EXERCISE TASKS:
- a) Answer these questions from the passage on an elderly couple's Covid-19 infection, one per line:
(i) What kept Situ's children from visiting their parents?
(ii) On what date did Situ finally test negative?
(iii) According to Ivan Lin Wai-kiu, about how many elderly residents had caught the virus over the past month alone?
- b) Transcribe the passage on an elderly couple's Covid-19 infection, starting at "But the food" and ending at "they needed help.".

PASSAGE:
★ ★ ★ ★ ★ ★ ★
But the food and medicine ran out quickly. They couple ate porridge for days, and sometimes felt so ill that they stayed in bed and skipped meals altogether.
Situ said she had managed to take care of her husband in the past, although she was felled by a stroke a few years ago. The coronavirus infection hit them so hard that they needed help.
“I felt so weak and dizzy that I could not even get out of bed,” she said.
They never received any calls from health authorities while they were self-isolating at home, Situ said.
Situ added that her children were worried about their parents but they could not visit because of cross-border travel restrictions.
The couple had only just moved into their flat a few months ago. They did not know their neighbours.
“No one cared. We also didn’t know how to seek help,” she said. “My husband and I could only cry at home together, waiting to die.”
She finally tested negative on March 7, while her husband’s result turned negative a few days later. They are both now taking Chinese medicine to relieve the coughing.
Ivan Lin Wai-kiu, a community organiser with the Society for Community Organisation, said most of the elderly he worked with lived alone or with only their spouse, and about one-third of them were infected with Covid-19. About 80 elderly residents had caught the virus over the past month alone, he said.
★ ★ ★ ★ ★ ★ ★
DATASET CONTENT:
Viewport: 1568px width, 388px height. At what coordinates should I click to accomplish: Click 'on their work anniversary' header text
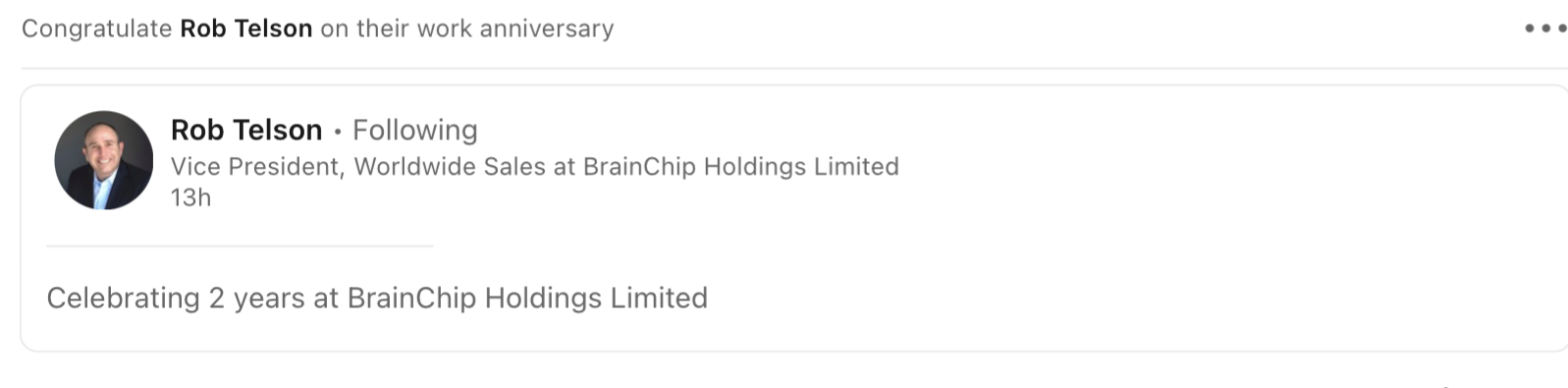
★ ★ ★ ★ ★ ★ ★
SOLUTIONS BELOW:
- a)
(i) Cross-border travel restrictions
(ii) March 7
(iii) About 80

- b)
But the food and medicine ran out quickly. They couple ate porridge for days, and sometimes felt so ill that they stayed in bed and skipped meals altogether.
Situ said she had managed to take care of her husband in the past, although she was felled by a stroke a few years ago. The coronavirus infection hit them so hard that they needed help.